*WHAT THIS TASK INVOLVES*. Return, from the lines below, each one that includes the word "will".

*MATERIAL FOR THE TASK*.
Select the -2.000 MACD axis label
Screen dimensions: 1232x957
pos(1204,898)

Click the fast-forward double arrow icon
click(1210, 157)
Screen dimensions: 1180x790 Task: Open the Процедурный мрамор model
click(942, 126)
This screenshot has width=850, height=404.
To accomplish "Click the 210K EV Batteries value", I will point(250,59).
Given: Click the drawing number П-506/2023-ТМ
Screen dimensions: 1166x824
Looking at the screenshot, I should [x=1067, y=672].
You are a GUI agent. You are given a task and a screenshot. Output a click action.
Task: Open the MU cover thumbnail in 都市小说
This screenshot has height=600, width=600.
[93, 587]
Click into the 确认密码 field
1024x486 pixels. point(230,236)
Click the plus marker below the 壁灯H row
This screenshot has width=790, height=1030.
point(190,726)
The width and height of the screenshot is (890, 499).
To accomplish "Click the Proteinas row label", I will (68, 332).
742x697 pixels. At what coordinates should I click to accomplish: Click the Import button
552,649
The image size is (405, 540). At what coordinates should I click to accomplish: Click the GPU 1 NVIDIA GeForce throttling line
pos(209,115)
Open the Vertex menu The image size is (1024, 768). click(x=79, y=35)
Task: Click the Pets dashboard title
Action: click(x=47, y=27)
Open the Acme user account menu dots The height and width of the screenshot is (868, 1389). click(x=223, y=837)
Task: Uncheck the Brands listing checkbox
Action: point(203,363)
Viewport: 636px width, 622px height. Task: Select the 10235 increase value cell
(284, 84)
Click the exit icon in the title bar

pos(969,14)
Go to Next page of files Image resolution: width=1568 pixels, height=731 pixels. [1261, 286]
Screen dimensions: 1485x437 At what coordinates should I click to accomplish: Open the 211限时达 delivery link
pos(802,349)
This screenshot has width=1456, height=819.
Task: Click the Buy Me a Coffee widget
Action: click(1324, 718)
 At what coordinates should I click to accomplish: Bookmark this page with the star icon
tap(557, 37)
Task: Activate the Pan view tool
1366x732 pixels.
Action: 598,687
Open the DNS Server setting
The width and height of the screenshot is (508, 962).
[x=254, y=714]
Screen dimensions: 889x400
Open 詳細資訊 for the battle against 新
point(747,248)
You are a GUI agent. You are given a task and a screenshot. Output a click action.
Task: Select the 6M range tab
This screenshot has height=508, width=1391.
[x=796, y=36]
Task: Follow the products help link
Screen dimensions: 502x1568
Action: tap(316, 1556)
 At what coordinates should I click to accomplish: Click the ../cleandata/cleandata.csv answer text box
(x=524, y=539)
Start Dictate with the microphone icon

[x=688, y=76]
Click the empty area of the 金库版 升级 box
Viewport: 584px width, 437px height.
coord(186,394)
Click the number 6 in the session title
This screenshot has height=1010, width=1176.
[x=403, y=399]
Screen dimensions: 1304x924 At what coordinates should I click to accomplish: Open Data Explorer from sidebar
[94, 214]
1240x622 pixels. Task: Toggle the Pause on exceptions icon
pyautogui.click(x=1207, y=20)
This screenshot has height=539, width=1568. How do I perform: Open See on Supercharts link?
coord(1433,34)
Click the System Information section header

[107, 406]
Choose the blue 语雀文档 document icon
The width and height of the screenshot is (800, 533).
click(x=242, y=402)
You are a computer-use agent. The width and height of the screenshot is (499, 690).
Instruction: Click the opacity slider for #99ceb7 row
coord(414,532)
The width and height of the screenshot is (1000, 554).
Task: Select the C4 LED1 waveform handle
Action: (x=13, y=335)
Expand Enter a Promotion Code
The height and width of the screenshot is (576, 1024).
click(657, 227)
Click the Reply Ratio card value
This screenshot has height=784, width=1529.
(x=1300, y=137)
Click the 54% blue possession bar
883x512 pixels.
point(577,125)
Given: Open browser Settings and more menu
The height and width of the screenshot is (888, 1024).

*ANSWER TO THE PROBLEM*.
To accomplish "Click the 210K EV Batteries value", I will point(250,59).
To accomplish "Click the Proteinas row label", I will (68, 332).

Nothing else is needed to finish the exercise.